- Exercise goal -
Return all the lines below in which the string "computer" appears.

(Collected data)
++++++++++++++++++++

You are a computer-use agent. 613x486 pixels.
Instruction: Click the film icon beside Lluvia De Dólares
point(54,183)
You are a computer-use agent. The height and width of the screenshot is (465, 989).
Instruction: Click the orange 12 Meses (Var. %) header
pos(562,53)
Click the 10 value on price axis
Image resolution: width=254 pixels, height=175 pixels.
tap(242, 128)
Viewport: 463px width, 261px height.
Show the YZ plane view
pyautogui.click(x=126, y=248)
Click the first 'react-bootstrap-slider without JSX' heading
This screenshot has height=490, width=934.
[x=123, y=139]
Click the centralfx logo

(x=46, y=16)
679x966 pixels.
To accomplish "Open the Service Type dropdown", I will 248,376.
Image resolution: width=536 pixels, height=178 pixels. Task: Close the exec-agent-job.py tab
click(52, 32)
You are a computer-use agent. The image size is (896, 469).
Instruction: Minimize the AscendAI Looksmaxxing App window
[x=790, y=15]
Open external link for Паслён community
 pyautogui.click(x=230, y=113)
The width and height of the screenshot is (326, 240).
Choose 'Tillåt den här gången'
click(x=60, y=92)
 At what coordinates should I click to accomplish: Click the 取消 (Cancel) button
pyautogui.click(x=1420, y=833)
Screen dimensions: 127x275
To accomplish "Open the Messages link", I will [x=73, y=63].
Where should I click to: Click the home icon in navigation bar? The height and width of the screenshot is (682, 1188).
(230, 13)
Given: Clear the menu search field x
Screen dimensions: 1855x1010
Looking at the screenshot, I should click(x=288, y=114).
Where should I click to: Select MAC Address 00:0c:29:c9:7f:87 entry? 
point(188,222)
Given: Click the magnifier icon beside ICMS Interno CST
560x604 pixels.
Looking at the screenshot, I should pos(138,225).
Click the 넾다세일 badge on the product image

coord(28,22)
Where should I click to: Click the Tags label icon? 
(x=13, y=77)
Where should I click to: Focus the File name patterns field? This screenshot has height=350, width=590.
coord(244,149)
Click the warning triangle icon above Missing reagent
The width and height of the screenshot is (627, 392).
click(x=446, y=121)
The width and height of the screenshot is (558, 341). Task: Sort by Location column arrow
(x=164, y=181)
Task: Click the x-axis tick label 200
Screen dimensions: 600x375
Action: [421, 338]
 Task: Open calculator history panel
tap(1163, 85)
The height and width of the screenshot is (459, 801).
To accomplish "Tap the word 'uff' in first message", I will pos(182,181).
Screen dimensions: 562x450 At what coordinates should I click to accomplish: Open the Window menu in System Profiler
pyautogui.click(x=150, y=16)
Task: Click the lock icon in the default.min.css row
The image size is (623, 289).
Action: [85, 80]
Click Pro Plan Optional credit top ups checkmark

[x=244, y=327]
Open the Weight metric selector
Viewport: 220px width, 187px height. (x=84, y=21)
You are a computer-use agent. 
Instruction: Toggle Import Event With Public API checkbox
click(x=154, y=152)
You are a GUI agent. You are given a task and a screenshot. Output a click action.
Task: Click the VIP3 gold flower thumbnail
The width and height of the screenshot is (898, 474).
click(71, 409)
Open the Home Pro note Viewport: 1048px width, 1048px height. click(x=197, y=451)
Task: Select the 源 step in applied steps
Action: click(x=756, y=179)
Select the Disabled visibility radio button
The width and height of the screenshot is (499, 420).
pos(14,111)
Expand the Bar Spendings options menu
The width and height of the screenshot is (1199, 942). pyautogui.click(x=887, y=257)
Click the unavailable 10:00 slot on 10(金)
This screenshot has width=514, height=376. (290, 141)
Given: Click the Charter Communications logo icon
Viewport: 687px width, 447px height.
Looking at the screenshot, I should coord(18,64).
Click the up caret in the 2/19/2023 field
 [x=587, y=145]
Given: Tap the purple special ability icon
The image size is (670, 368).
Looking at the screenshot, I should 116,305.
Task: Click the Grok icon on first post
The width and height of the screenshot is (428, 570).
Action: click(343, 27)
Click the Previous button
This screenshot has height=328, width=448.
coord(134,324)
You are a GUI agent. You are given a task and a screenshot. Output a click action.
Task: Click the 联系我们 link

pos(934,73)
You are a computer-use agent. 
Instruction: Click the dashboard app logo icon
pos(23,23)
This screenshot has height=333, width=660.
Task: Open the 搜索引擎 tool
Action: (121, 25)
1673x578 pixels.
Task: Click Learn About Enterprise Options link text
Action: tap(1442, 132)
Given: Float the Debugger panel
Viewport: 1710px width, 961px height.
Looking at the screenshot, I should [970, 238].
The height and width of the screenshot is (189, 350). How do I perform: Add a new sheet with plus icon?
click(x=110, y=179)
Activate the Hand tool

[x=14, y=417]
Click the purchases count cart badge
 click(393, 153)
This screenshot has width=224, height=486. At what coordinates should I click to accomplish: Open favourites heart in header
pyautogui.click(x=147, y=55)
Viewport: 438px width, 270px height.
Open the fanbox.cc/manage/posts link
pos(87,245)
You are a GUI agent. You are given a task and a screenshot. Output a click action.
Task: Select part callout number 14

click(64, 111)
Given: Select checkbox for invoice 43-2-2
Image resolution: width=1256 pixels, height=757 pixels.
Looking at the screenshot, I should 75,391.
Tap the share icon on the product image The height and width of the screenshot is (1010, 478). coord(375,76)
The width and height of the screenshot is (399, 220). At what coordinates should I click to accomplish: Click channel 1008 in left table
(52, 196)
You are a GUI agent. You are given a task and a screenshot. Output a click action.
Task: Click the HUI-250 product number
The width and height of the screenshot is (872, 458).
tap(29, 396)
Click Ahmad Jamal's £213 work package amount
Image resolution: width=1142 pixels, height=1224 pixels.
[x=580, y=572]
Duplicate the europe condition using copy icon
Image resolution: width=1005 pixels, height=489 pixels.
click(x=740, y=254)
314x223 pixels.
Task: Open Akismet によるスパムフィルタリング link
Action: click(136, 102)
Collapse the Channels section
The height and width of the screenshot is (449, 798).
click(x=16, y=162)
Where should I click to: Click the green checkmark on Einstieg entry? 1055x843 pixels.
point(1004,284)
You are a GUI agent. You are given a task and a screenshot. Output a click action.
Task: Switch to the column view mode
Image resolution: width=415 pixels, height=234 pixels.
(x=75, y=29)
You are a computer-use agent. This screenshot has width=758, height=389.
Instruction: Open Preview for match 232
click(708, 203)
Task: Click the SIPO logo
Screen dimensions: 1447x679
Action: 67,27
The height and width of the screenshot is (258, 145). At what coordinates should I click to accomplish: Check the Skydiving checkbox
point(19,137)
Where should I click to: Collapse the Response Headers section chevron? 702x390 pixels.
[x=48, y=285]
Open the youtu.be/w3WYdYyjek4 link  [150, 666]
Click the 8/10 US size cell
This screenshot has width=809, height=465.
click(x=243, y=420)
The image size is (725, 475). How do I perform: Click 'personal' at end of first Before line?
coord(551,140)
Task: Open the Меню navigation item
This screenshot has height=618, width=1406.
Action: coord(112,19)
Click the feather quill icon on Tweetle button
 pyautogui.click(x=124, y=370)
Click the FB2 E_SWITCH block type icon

++++++++++++++++++++

- Response to the exercise -
You are a computer-use agent. 613x486 pixels.
You are a computer-use agent. The height and width of the screenshot is (465, 989).
You are a computer-use agent. The image size is (896, 469).
You are a computer-use agent. 
You are a computer-use agent. 
You are a computer-use agent. This screenshot has width=758, height=389.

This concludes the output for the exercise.